Libération à Sokodé d’une dizaine de personnes présumées auteur du meurtre d’un jeune homme

22 05 2014

La modernisation de la justice et tout ce qui en découle n’est pas pour aujourd’hui sous Faure Gnassingbé. Les discours sont prononcés pour les belles oreilles et les beaux yeux des togolais mais aucune vision ni volonté de voir le Togo un jour s’engager dans la voie démocratique tant que le règne de la pensée unique et du pouvoir éternel auront le vent en poupe. La prison de Sokodé a connu une vague de libération particulière et étonnante ce mercredi. Ils sont au total dix prévenus à recouvrer la liberté comme par enchantement mais surtout une liberté achetée à près de 2 millions 300 mille francs.

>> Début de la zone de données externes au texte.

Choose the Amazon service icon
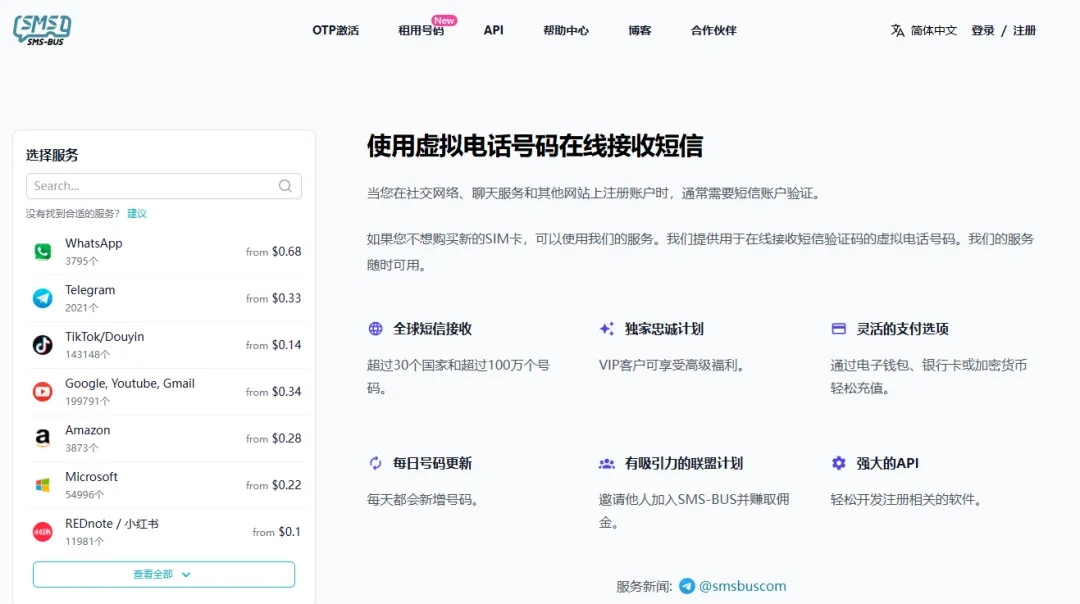This screenshot has width=1080, height=604. tap(42, 438)
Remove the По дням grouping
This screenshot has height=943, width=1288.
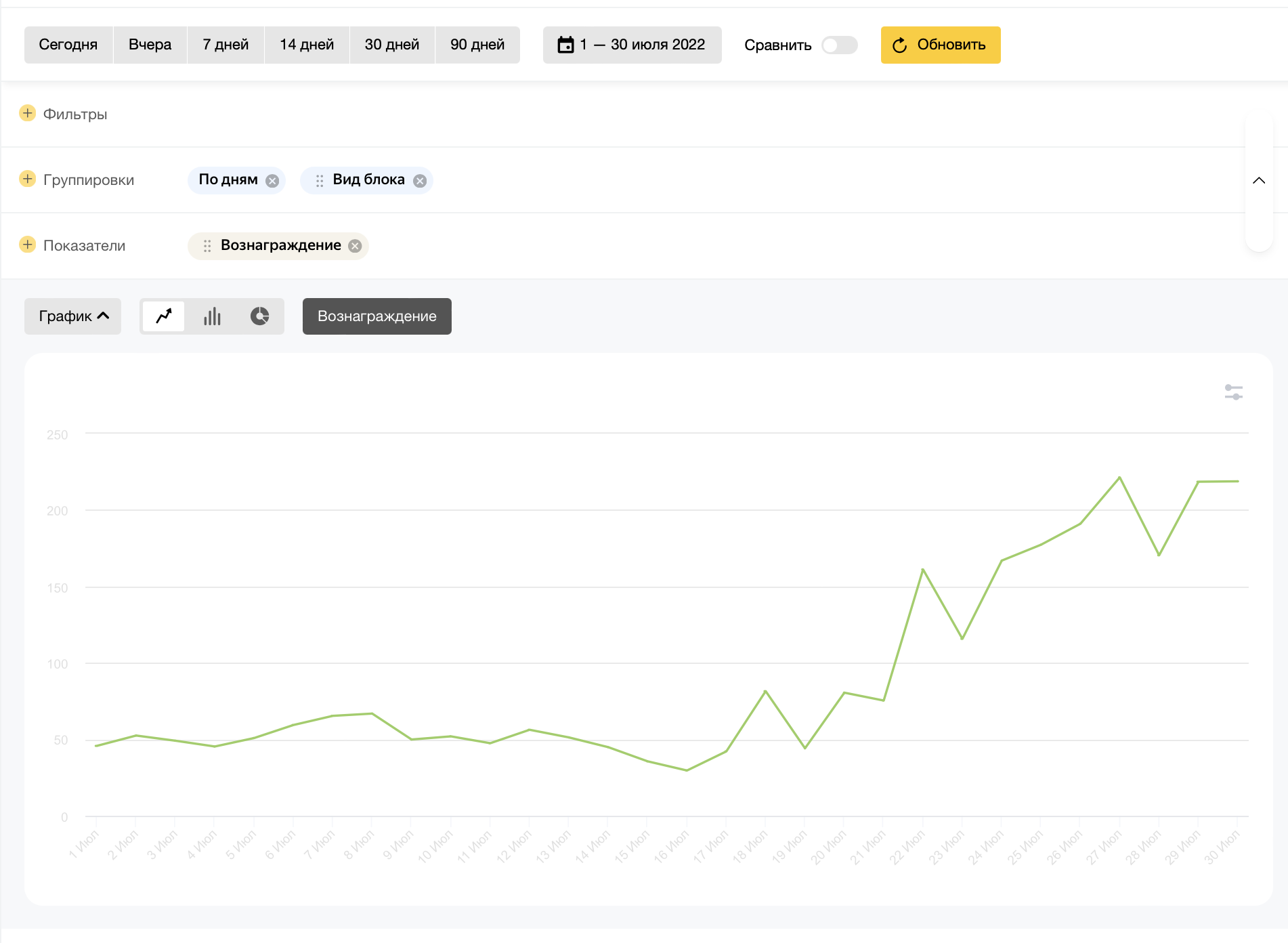[x=272, y=181]
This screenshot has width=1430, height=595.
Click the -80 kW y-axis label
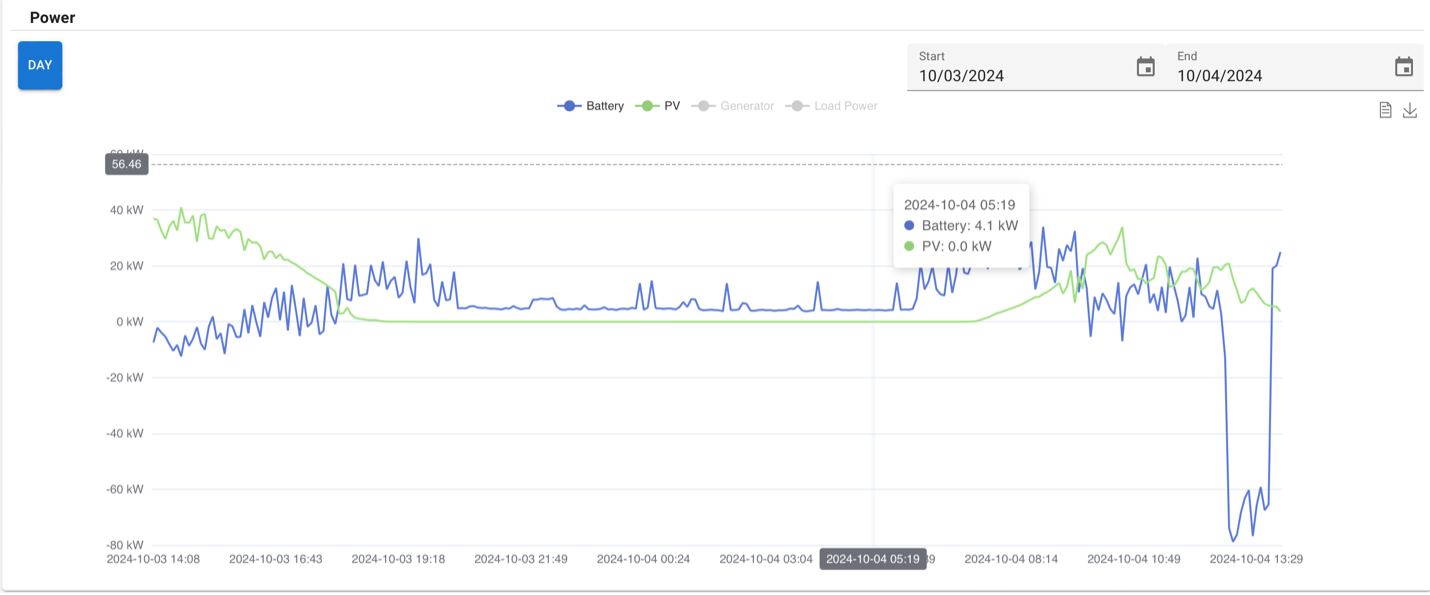126,545
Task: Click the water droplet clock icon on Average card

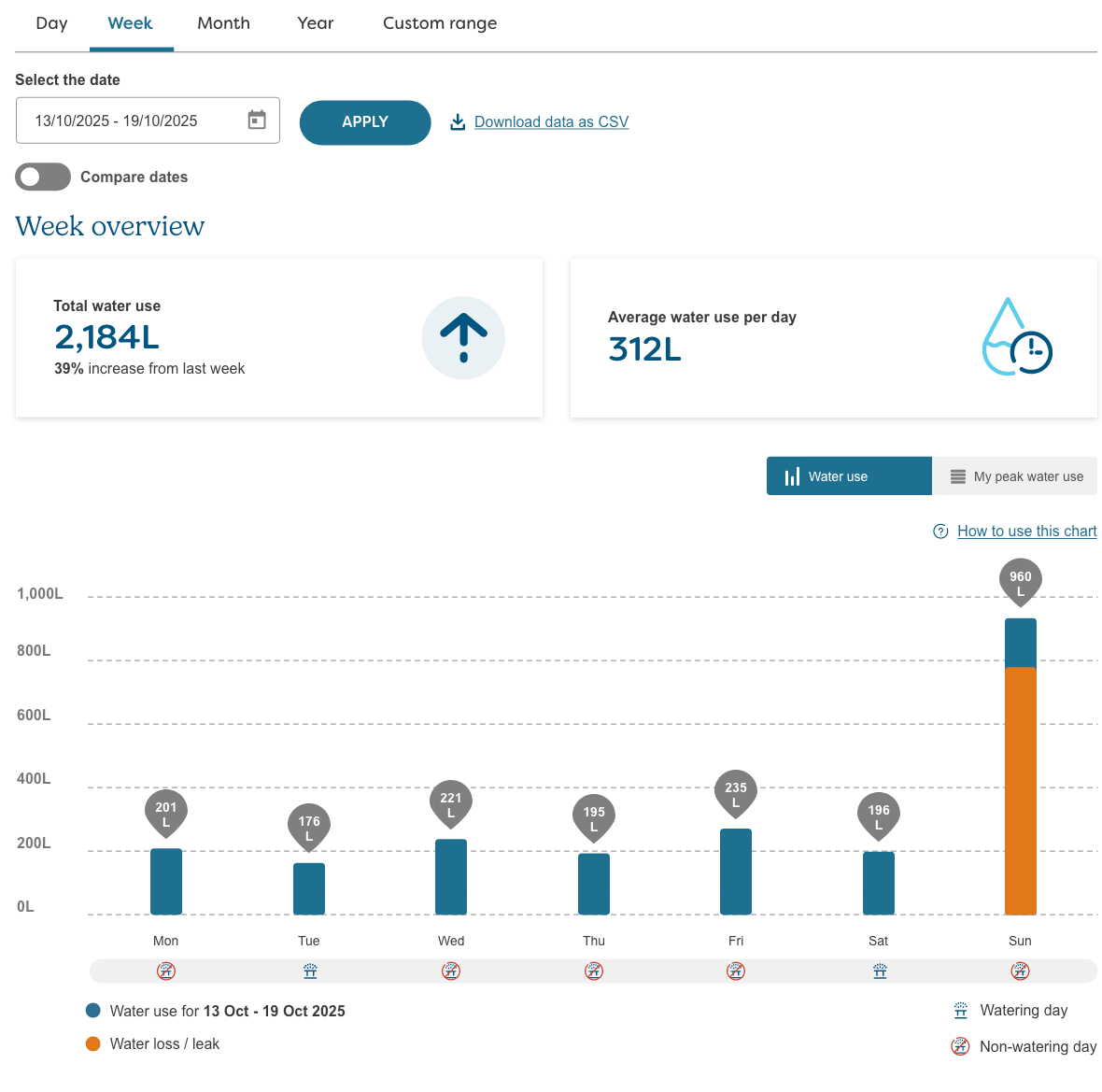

En effet il y a un peu plus d’un an dans l’Adélé, à Blitta, qu’un jeune de 24 ans a été tué puis vidé de son sang. Sans doute que ce crime fait partie de la vague de disparitions que le Togo a connu avec des jeunes filles retrouvées mortes amputées de leur parties intimes. Apres avoir tué ce jeune homme de 24 ans son sang fut recueilli sans doute pour servir à des rituels comme en voit souvent en Afrique et dans certaines régions du monde soutien d’ailleurs une de nos sources.
A la suite de cet acte barbare une enquête est ouverte et une dizaine de personnes sont été arrêtées comme des supposés auteurs et commanditaires du meurtre de ce jeune homme. Ils ont été déposés à la prison civile de Sokodé depuis un an 13 mois.
Sans procès, ces présumés auteurs qui auraient opéré en réseau pour achever un être humain ont été purement et simplement libérés.
De nos investigations il ressort que c’est une femme député, du parti au pouvoir, UNIR de Faure Gnassingbé, madame Viviane Tadjéré de connivence avec son mari actuellement en voyage qui aurait versé ce montant juges corrompus, ceux là même sous Gnassingbé 2 qui ont le droit de libérer les prévenus sans procès malgré la gravité de l’acte qu’ils auraient commis.
Le couple Tadjéré aurait payé le silence des juges en deux tranches d’un million. Soit au total deux millions versés. Tout calcul fait, chaque prévenu a vu sa liberté achetée à 200.000, pour dix personnes le compte est bon. 300.000 de plus auraient été versés spécialement au procureur général de Kara par l’intermédiaire d’un professeur qui officie au lycée de Hihéatro. Et c’est justement parce que le cadeau du procureur a pris du retard que la dizaine de prévenus n’a pu être libérée plus tôt.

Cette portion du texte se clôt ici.